Halttheorie nach Reiss (innerer Halt)

Sozial konformes Verhalten hängt maßgeblich von intakter familiärer Erziehung ab. Kriminelles Verhalten hat folglich mit dem Versagen der Familie als der wichtigsten Sozialisationsinstanz zu tun. Wenn es nicht gelungen ist, dem Kind seine soziale Rolle zu verbindlich zu vermitteln und diese mit seinen Bedürfnissen in Einklang zu bringen, steigt die Wahrscheinlichkeit abweichenden Verhaltens. Der Theorieansatz greift auf psychoanalytische Kategorien zurück.

Halttheorie nach Reckless (äußerer Halt)

Reckless stellt dem Selbstkonzept (innerer Halt) den äußeren Halt zur Seite, den das Individuum durch Familie, Freunde usw. erfährt. Fehlt es am äußeren Halt, kann der innere Halt kriminelle Handlungen verhindern (und umgekehrt). Fehlen dagegen äußerer und innerer Halt, ist Straffälligkeit hoch wahrscheinlich.

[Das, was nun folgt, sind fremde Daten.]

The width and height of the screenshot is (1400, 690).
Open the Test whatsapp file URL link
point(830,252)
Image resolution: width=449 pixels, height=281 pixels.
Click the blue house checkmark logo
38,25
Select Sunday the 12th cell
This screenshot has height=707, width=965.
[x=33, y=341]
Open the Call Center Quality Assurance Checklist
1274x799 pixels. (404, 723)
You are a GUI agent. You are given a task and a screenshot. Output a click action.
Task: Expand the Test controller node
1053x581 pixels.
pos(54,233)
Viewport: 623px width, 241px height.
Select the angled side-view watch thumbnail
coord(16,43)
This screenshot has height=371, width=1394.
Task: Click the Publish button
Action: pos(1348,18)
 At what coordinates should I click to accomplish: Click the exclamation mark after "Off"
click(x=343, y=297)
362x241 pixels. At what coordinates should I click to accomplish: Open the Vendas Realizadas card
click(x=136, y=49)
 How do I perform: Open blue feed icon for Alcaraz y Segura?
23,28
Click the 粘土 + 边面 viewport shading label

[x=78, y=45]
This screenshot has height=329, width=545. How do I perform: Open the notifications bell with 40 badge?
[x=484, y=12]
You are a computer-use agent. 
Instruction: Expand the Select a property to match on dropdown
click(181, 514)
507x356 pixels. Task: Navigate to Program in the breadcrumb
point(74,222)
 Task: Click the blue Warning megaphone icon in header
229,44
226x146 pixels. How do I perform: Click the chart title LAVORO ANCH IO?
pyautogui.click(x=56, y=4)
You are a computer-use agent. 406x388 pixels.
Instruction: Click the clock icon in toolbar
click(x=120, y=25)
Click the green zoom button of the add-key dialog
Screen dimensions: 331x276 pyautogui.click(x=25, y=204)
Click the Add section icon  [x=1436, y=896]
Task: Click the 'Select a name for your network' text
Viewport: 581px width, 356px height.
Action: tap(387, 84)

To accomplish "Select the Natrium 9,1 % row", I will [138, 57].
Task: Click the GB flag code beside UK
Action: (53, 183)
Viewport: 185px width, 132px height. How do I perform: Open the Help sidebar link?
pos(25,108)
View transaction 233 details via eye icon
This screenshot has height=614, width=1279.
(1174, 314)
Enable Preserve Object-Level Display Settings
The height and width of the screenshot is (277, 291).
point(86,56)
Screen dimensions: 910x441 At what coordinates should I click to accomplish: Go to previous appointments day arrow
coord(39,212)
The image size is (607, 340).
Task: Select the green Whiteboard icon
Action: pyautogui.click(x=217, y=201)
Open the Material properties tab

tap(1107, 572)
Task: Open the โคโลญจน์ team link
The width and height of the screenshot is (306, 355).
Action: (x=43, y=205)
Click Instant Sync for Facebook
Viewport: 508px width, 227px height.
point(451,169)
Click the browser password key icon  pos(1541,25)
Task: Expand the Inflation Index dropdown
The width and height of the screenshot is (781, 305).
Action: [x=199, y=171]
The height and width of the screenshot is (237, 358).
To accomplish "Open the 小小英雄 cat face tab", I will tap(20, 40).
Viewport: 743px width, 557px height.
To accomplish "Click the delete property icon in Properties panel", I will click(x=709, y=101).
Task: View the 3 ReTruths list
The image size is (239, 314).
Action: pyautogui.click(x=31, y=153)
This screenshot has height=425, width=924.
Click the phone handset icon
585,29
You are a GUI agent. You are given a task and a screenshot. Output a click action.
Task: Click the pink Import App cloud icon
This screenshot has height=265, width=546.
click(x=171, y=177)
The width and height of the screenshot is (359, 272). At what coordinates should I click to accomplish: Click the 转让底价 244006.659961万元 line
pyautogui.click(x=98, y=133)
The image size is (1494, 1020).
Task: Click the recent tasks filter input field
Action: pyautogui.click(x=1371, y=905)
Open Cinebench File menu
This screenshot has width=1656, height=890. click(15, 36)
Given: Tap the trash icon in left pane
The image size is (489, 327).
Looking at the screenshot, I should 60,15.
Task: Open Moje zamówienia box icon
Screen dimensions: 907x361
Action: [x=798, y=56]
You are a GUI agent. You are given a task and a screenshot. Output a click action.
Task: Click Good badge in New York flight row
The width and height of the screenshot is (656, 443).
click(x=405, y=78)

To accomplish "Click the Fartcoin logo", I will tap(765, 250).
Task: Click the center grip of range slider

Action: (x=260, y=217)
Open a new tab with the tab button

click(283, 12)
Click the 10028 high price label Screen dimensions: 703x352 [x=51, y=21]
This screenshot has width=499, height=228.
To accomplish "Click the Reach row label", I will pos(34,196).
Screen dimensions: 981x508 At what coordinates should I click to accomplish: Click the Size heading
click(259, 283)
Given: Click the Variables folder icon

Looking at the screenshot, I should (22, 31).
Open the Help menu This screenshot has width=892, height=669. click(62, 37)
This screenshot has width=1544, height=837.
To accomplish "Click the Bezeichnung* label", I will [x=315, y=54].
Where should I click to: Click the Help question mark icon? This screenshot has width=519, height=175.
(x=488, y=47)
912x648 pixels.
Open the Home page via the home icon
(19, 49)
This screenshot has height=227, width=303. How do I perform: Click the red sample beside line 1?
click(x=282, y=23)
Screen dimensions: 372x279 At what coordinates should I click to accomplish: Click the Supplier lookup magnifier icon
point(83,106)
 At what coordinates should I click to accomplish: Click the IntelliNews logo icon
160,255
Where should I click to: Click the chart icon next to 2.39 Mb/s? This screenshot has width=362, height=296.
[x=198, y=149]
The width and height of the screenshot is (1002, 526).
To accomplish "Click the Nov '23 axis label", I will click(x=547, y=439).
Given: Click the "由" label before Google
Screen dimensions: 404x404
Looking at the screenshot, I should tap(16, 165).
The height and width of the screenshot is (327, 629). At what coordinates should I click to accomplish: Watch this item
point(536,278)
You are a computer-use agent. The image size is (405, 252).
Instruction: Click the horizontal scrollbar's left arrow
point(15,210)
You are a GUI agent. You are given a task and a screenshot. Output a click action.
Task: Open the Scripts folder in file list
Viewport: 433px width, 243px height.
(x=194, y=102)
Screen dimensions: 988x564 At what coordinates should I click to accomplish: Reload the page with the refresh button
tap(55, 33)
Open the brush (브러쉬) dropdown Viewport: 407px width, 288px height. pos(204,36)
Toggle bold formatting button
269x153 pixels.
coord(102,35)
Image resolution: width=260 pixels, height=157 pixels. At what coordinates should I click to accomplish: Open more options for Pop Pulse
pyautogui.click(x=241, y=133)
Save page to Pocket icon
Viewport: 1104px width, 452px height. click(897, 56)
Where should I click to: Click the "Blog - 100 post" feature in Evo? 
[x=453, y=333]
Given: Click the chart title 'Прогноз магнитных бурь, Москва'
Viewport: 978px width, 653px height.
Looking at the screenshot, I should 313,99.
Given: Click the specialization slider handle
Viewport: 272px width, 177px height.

Theorie der vier Bindungen nach Hirschi

Die Angepasstheit ist laut Hirschi vom Grad der Einbindung des Individuums in die Gesellschaft abhängig. Dabei sind nach seiner Auffassung besonders vier Bereiche von Bedeutung:

  • attachment to meaningsfull persons - die Bindungen, die ein Mensch zu seinen Bezugspersonen hat
  • commitment to conventional goals - eine Lebensplanung, die konventionellen Zielen verpflichtet ist (man hat etwas zu verlieren)
  • involvement in conventional activities - berufliche und freizeitliche Einbindungen in konventionelle Tätigkeiten lassen keine Zeit und keine Gelegenheit für abweichendes Verhalten.
  • belief in social rules - die Akzeptanz des konventionellen Wertesystems.

Grundlegende Schriften

  • A.J. Reiss: Delinquency as the failure of personal and social controls (1951).
  • Walter C.Reckless: The crime problem (1961).
  • Travis Hirschi: Causes of Delinquency (1969).